Kanun

Der Kanun (von griechisch kanón = Massstab, Regel) ist das Jahrhunderte alte albanische Gewohnheitsrecht, das in mehreren regionalen Versionen überliefert ist. Der Kanun enthält Rechtsvorschriften für fast alle Bereiche des bäuerlichen Lebens (Familie, Heirat, Erbschaft, Bodenrecht, Handel), aber auch strafrechtliche Bestimmungen, darunter genaue Regeln für die Blutfehde.

In den abgelegenen Berggebieten von Nordalbanien und im Westen des Kosovo war die Bevölkerung bis ins 20. Jahrhundert weitgehend auf sich gestellt. Die Regierung war fern, die Justiz reichte nicht bis in diese Täler.
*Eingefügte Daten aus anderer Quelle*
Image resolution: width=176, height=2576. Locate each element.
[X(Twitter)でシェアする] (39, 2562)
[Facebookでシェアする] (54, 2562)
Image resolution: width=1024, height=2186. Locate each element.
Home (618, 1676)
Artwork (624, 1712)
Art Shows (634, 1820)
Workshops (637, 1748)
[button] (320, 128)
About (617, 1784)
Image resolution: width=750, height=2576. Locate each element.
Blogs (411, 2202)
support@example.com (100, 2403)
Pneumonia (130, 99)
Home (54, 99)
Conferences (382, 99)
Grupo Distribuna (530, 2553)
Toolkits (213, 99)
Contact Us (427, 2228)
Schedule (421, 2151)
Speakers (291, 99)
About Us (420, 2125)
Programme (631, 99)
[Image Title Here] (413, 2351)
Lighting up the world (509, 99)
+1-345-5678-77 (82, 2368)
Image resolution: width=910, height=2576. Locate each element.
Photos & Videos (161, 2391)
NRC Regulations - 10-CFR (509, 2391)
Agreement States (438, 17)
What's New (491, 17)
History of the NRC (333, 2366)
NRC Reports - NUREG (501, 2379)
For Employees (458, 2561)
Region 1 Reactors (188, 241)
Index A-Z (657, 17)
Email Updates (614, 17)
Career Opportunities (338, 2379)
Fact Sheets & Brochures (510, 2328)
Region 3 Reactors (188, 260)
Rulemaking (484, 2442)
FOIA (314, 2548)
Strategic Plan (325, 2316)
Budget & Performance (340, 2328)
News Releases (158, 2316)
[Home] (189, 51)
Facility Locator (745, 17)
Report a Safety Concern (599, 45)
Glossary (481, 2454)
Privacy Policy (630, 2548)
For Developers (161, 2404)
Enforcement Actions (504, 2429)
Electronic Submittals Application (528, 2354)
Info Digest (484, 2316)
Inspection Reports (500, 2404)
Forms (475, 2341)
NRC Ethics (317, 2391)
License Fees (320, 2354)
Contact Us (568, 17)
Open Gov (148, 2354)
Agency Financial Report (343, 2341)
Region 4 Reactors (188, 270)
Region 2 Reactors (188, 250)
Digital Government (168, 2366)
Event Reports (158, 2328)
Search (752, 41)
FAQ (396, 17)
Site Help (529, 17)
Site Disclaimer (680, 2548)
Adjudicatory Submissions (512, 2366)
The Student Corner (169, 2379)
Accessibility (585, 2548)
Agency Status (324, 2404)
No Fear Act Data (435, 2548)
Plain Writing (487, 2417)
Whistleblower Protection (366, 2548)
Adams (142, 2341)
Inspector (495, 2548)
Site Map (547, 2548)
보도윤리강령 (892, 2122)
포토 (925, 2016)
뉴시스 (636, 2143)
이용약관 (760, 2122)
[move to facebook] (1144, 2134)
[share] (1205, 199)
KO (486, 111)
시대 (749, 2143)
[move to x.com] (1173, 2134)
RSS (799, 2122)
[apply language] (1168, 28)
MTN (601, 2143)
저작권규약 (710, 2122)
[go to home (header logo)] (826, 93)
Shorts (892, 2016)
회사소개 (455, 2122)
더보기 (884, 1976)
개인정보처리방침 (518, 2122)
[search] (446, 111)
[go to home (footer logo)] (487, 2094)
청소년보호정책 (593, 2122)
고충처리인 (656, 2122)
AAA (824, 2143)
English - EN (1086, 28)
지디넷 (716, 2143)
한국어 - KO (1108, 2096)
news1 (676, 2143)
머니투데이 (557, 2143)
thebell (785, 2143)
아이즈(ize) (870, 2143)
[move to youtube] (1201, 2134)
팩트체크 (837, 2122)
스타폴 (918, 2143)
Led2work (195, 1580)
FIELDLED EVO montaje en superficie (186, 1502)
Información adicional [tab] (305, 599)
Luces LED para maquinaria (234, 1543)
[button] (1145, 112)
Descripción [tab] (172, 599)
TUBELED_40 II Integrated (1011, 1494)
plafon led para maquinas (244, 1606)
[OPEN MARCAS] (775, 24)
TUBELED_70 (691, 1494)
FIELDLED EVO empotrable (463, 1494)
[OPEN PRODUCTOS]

Das war auch unter der türkischen Herrschaft auf dem Balkan (1444-1912) nicht anders, obwohl in dieser Epoche die Mehrheit der Albaner:innen zum Islam übertrat. Unter diesen Voraussetzungen entwickelte die albanische Bergbevölkerung ein eigenes Rechtssystem, dessen Normen über Jahrhunderte mündlich von einer Generation zur anderen überliefert und Kanun genannt wurde. Das Wort Kanun stammt aus dem Griechischen (kanón = Masstab, Regel) und kam über das Osmanisch-Türkische (kanun = Gesetz) in die albanische Sprache.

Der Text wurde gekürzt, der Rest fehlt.